Do my ears deceive me?

Sometimes people speak to you in a language you’re not expecting. You might assume they’re speaking in the language you were expecting, and try to make sense of their utterances as if they were in that language, which just confuses you.

An example of this happened the other day when I went to pick up my laundry from the laundrette. One of the guys who works there is Chinese, and I’d heard him speaking Mandarin on the phone so thought I’d speak to him in that language. He wasn’t expecting this and thought I was speaking English, so couldn’t understand me. I explained, in English, what I was saying, then we chatted in Chinese for a bit and he understood me perfectly.

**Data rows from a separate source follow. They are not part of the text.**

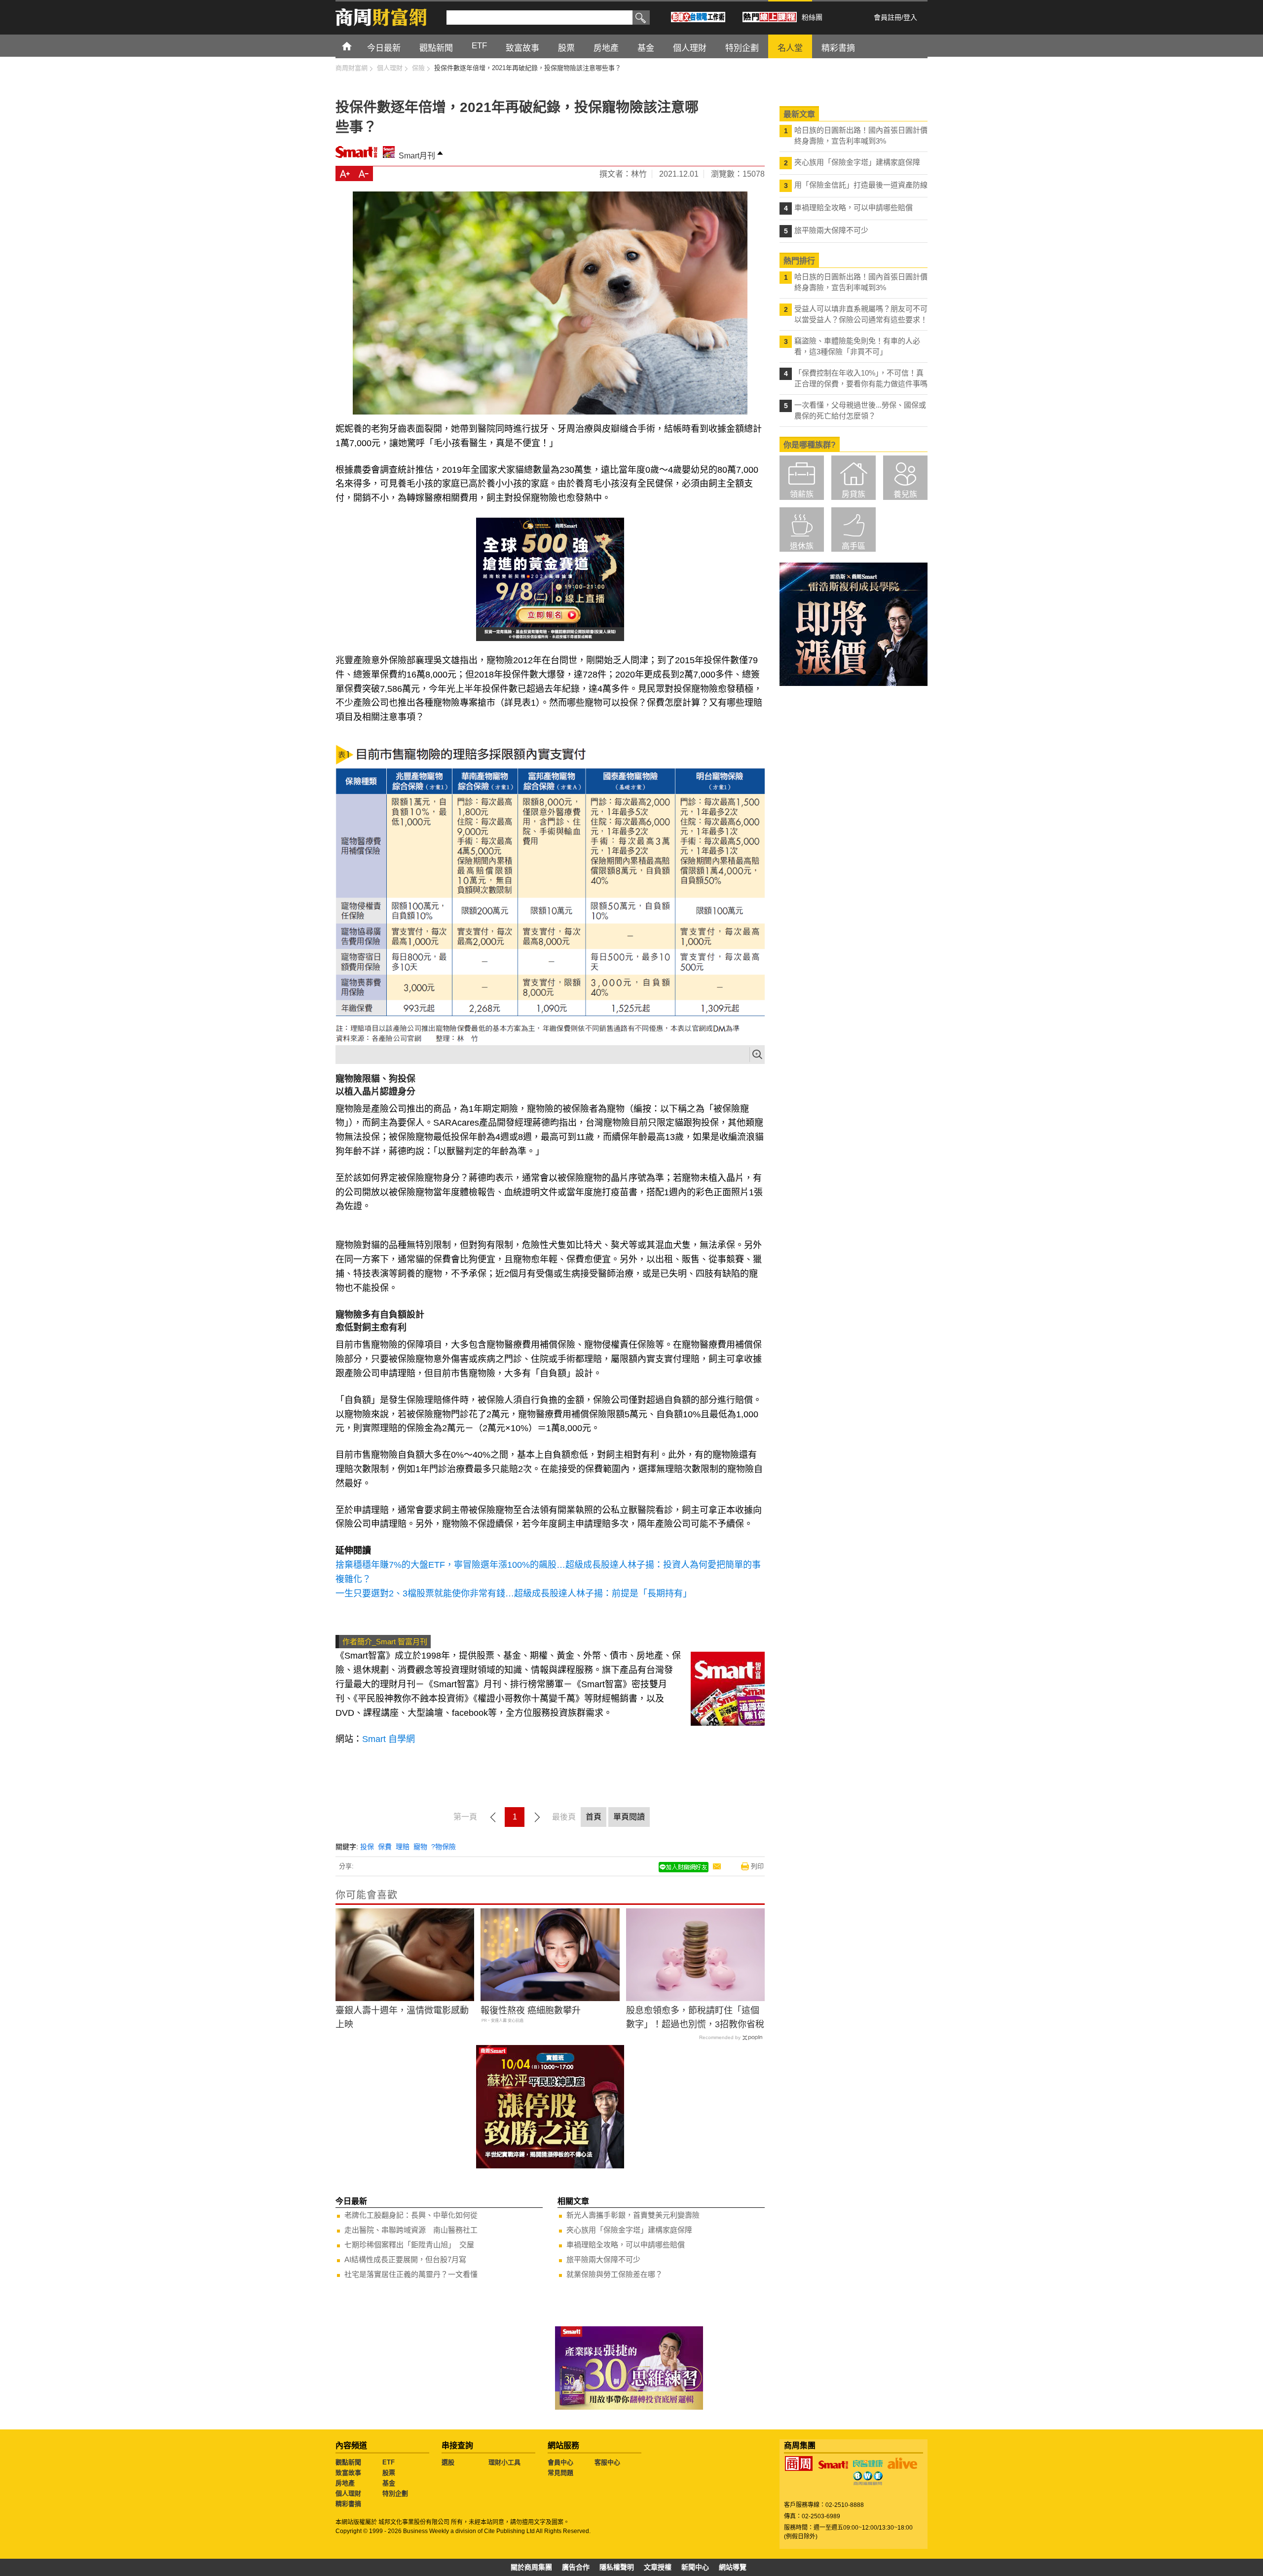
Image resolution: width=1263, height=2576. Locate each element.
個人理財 (348, 2493)
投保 (367, 1847)
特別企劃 (395, 2493)
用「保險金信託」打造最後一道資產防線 (861, 185)
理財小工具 (504, 2462)
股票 (388, 2472)
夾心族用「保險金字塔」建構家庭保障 (629, 2230)
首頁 (355, 46)
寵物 (420, 1847)
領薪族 (802, 494)
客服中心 (607, 2462)
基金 (388, 2483)
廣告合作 (576, 2567)
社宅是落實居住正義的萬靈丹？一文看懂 (411, 2274)
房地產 (345, 2483)
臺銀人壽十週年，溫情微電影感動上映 (402, 2018)
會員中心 (560, 2462)
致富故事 (348, 2472)
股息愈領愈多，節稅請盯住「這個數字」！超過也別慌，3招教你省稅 (695, 2018)
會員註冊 (887, 17)
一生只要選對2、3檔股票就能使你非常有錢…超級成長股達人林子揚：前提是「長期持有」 (513, 1593)
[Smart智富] (833, 2465)
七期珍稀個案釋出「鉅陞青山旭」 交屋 (409, 2244)
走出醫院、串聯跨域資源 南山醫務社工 (411, 2230)
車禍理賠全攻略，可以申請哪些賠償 (625, 2244)
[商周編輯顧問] (868, 2478)
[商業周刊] (799, 2463)
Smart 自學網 (388, 1739)
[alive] (902, 2463)
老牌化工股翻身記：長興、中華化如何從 (411, 2215)
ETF (388, 2462)
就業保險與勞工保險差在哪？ (614, 2274)
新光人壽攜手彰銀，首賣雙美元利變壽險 (633, 2215)
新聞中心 (695, 2567)
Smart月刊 (417, 156)
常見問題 (560, 2472)
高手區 (853, 546)
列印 (757, 1866)
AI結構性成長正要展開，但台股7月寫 (405, 2259)
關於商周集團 (531, 2567)
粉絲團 (812, 17)
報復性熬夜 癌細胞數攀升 (531, 2010)
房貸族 (853, 494)
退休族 (802, 546)
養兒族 (905, 494)
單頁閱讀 (629, 1817)
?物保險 (443, 1847)
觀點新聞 (348, 2462)
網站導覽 (732, 2567)
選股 (448, 2462)
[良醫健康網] (868, 2463)
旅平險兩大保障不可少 (603, 2259)
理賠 (402, 1847)
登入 (910, 17)
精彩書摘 (348, 2503)
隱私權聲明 (616, 2567)
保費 (385, 1847)
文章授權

A similar thing happened to me when I was in Dublin in June – most of the kitchen staff in the hostel I was staying in were Chinese and I thought I’d be clever and order my breakfast in Mandarin. They weren’t expecting this and could make head or tail of what I said to them.

10 thoughts on “Do my ears deceive me?

  1. It happens all the time. I say something to my wife in Armenian. She doesn’t expect it (rightfully so) and so she either doesn’t understand or thinks I said something hilariously different in English! The reverse happens, too. (My wife is a native speaker)

    It seems almost as if we have to switch into different “language-modes” in order to understand. Like speaking pig-latin. One has to prepare their ears to hear the patterns first.

  2. Reminds me of a story of some canadian writer I think … he said: a woman sent me a letter saying that she was confused on whether to speak french or english with the kids in the house! So I answered that letter and said to her, seeking a joke, that she should divide the house into two halves .. the top french and the lower is english. Later she replied back and told me that it was a perfect idea!!! and it was really a funny thing to see the kids change their tongues out of sudden when they just pass the stairs down from french to english!!!

    I think I should try this at home!!

  3. I can imagine:

    “Hey, Mom, can I sleep downstairs today? I’m not quite up to my French!”

  4. I’ve experienced that sort of “dyslanguia” before. Also, I’ve had the related experience of relaying what somebody said, but when asked being unable to remember what language they said it in.

  5. I can’t say I’ve had the experience of hearing gibberish so much as what Ben L. describes: receiving information but not knowing what language it was in. I had a Spanish teacher who had a habit of going back and forth between Spanish and English, and it got to where I would just hear an unbroken stream of information and not be able to remember what language a particular part was in.

  6. I’ve had sort of the reverse effect…I’d know that certain people only speak English, but for some reason, I definitely remember them speaking some random phrase of German. Even though they said it in English, and there’s no possible way it could’ve been German. I still heard it as German.

    I think it’s kind of strange. It’s not even, like, after I’m done with intense studying or anything, it’s just at random moments.

  7. I had an experience where my eyes deceived me. I was walking through the streets of Montreal and assumed a sign was in French: men’s suits.

    I kept trying to translate verb forms of mentir and suivre. Oops!

  8. This goes along the lines of something I’ve always thought about: phrases which are phonetically identical in two different languages, but mean two different things.

    Imagine a Spanish person listening to a Japanese, and hearing:

    行けます? (ikemasu? can (subject) go?)

    Confusing instinctively with “y qué más?” (and what else?)

    Any other contributions to the list of…whatever you’d call these? Not sure if they’re considered false friends, because they’re not really. 😛

  9. parkbench – those two phrases can be considered false friends, I think.

    Everytime I hear the Welsh word cau (closed) I think of the Mandarin kāi (open), which sounds the same, and have to remind myself which is which.

  10. Ages ago, I went to school in France. Almost every conversation I had with my host family I remember in English. But my phone conversations with my own family I remember in French. Almost as though my brain flipped them round for the people I’d be explaining them to later.

    As for the mishearing bit, as long as I know enough of the language – English, French, Spanish, limited Italian – to understand, at all it usually comes in as straight content. The tricky bit is that I often answer in the other person’s native language, which throws them off if they’ve been struggling to get their thoughts together in English. I’m not sure how you score mishearing someone as speaking Spanish instead of English because they always speak Spanish.